Store owners already struggling to get by are worried about a significant rent increase planned by their landlord, the Cooper Square Mutual Housing Association.
The Local spoke to about a half dozen shopkeepers on Third and Fourth Streets, between Bowery and Second Avenue, who said they were grappling with a sluggish economy as well as challenges unique to their blocks. Some worried they would follow in the footsteps of La Sirena, which earlier this week announced that it would be closing, should they too face rent hikes of what is expected to be around 30 percent.
At Postal, a packing and shipping store on Fourth Street, owner Gary Patick said he alternates between busy days and days when “nothing happens,” and doubted he’d have any room to negotiate when his lease expires in two years. He described his profits, which in 2010 and 2011 were their lowest in a decade, as “a real roller coaster” and said that one-third of them go toward rent payments.
“I’m just paying my bills — the cash flow is just terrible,” he said, adding that the Association has been helpful in allowing him to pay rent a few weeks late on occasion. “I’m having a hard time paying rent with a good price, so trying to squeeze more out of the retail tenants seems crazy,” he said.
Roza Payziyeva, who owns Roza’s Unisex Salon, said she was operating with a month-to-month lease, and her rent pressures were already quite high, especially since she charges just $15 for a men’s haircut and $25 for women with longer hair.
She said business was “extremely slow,” and estimated the salon was bringing in 30 to 40 percent less than it was last year.
Ms. Payziyeva said she’d first heard that large rent increases would be coming from the “neighborhood gossips” who she enjoys chatting with in the salon she has operated for 14 years.
“It’s going to be horrible. Of course I’m concerned,” she said. “I can’t complain about M.H.A., they’ve been good to us. But this now sounds totally different.”
The Association has justified the looming increases by saying they’re necessary to fund building repairs. “We’re not out to put anyone out of business,” said Val Orselli, its executive director. “We also can’t afford to subsidize our tenants.”
Tower Brokerage president Bob Perl, who will be negotiating the leases, said Wednesday that he still expects that “quite a few of the existing tenants will renew their leases.”

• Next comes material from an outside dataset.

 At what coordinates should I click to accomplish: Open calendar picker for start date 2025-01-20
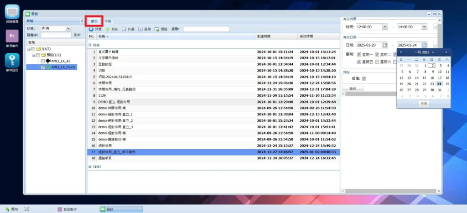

Lynn Freidus, owner of the Fourth Street gift store Random Accessories, said that with a year and a half left on her seven-year lease, she wasn’t sure she would be among those who could renew. The clientele of the neighboring New York Theatre Workshop has helped Random Accessories stay afloat, but otherwise Ms. Freidus said the location was tough. Like Ms. Payziyeva, she cited a lack of foot traffic. “What keeps us here is the rent,” she said. “If they raised it a good amount, I’d have to reconsider.”
For some businesses, a rent increase wasn’t a concern. Rose Pellegrini, a 4th Street Co-op member working in the store on Thursday, said they weren’t worried because the Co-op had negotiated what she called a “phenomenal” lease two years ago.

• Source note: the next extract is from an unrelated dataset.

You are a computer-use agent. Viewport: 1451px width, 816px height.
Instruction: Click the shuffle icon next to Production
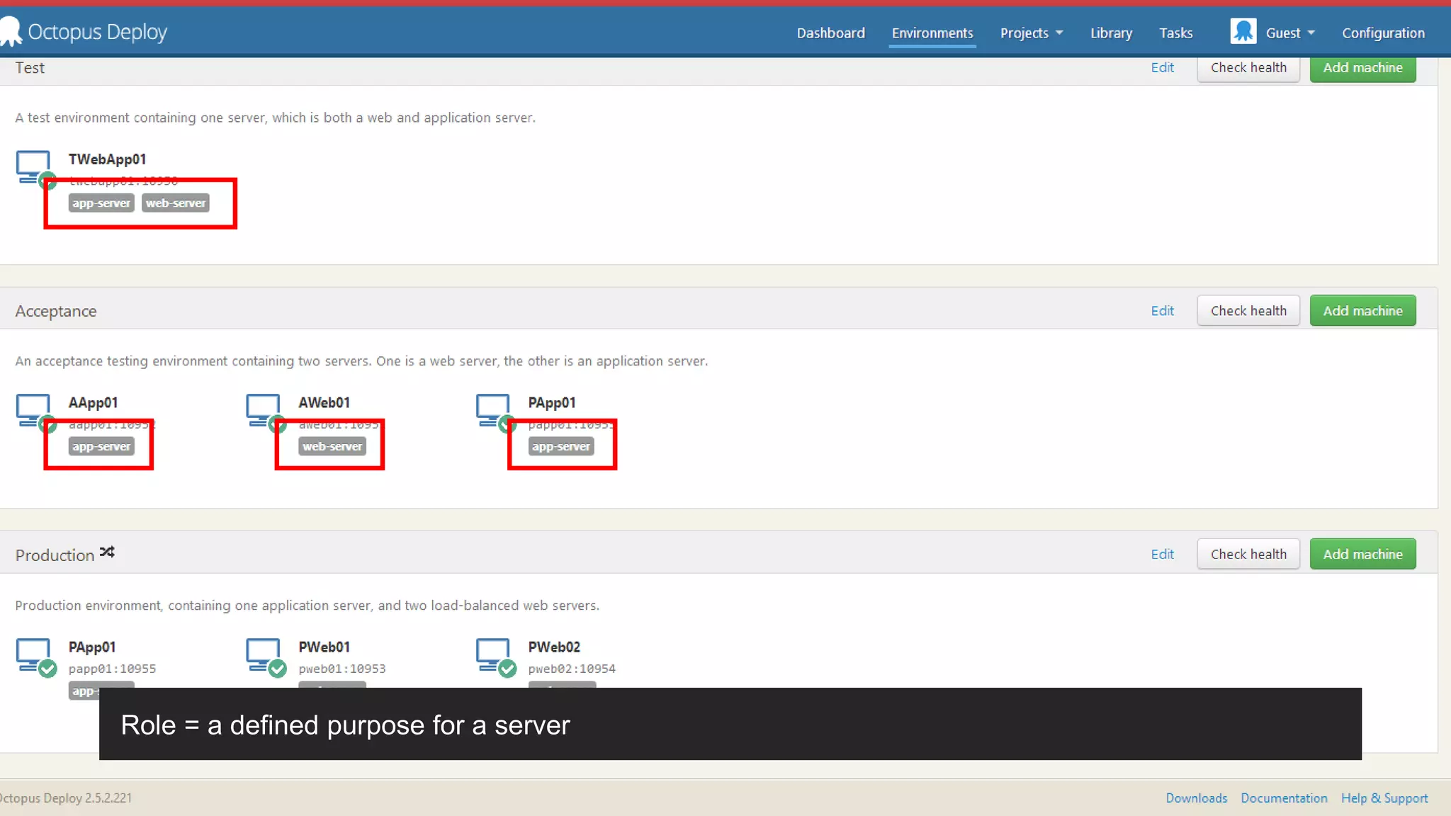pos(107,552)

Other store owners are already looking onward. Last month, Keshav Das of Keshav Music told The Local that his $2,000 rent was “manageable,” but that the sluggish economy and high insurance costs will likely push him to look for a smaller space in the future.
But the owners of Pageant Print Shop hope they’ll be able to stay put when they negotiate a new lease in the coming months. In May, co-owner Rebecca Solomon told The Local that the store’s rent had increased at a “doable” rate of five percent per year. The next increase could be more sizable. “I’m very concerned,” her partner, Shirley Solomon, said after reading about the possible rent hikes on The Local.
The store, which opened on Fourth Avenue in 1946, left its original location due to a rent hike in the late 1990s, and Ms. Solomon didn’t want history to repeat itself. “I certainly wouldn’t want to move. You move, you lose,” she said.